24/06/2021 - #Tesla , #Bugatti , #General Motors , #Lotus , #Man , #Nissan , #Chevrolet , #Gmc
Le bon Hummer ?
Par Jean-Philippe Thery
C’est une chronique de poids que je vous propose aujourd’hui, dans laquelle je me mets sérieusement à table…
Avez-vous jamais conduit une moissonneuse batteuse ?
Eh bien moi si ! Une Massey Ferguson 520 qui paraissait gigantesque au gamin haut comme trois pommes que j’étais alors, avec ses 9,37 m de long pour 3,23 m de hauteur (la moissonneuse, pas le moutard). Mais elle l’était aussi pour mon ami Daniel quand il lui fallait me porter à bout de bras pour me permettre d’accéder à la plateforme où se situait le poste de commande. Propriétaire de l’impressionnante machine, Daniel était aussi le fermier qui habitait la grande bâtisse en face de chez mon arrière-grand-mère à Villers-le-Sec, village de 150 âmes situé dans la Meuse.
Evidemment, je me contentais de tenir le volant de l’énorme sauterelle motorisée, dont le cueilleur coupait les blés sur 4,2 m de large. Mais peu importait : à 6 ou 7 ans, on ne s’embarrasse pas de pédales, leviers ou autres commandes incompréhensibles, l’imaginaire de la conduite résidant tout entier dans l’objet circulaire qui donne ses ordres à la direction. De toutes façons, l’essentiel du moissonnage consiste à garder le cap en ligne droite jusqu’en fin de rangée, où Daniel reprenait la manœuvre tout en me laissant gentiment l’illusion d’avoir effectué le demi-tour permettant de repartir en sens inverse, signalé par de complexes arabesques que traçaient les roues arrière directrices dans la paille restée au sol.

**Données extraites**.
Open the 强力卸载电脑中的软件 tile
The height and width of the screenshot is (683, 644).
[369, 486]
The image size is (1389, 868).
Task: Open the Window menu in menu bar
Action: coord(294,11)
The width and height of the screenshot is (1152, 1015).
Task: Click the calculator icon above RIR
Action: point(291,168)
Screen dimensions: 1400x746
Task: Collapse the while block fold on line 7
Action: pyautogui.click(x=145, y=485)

**À faire**.
D’après la chronique, sur quelle largeur le cueilleur de la Massey Ferguson 520 coupait-il les blés ?

**Réponse**.
Sur 4,2 m de large.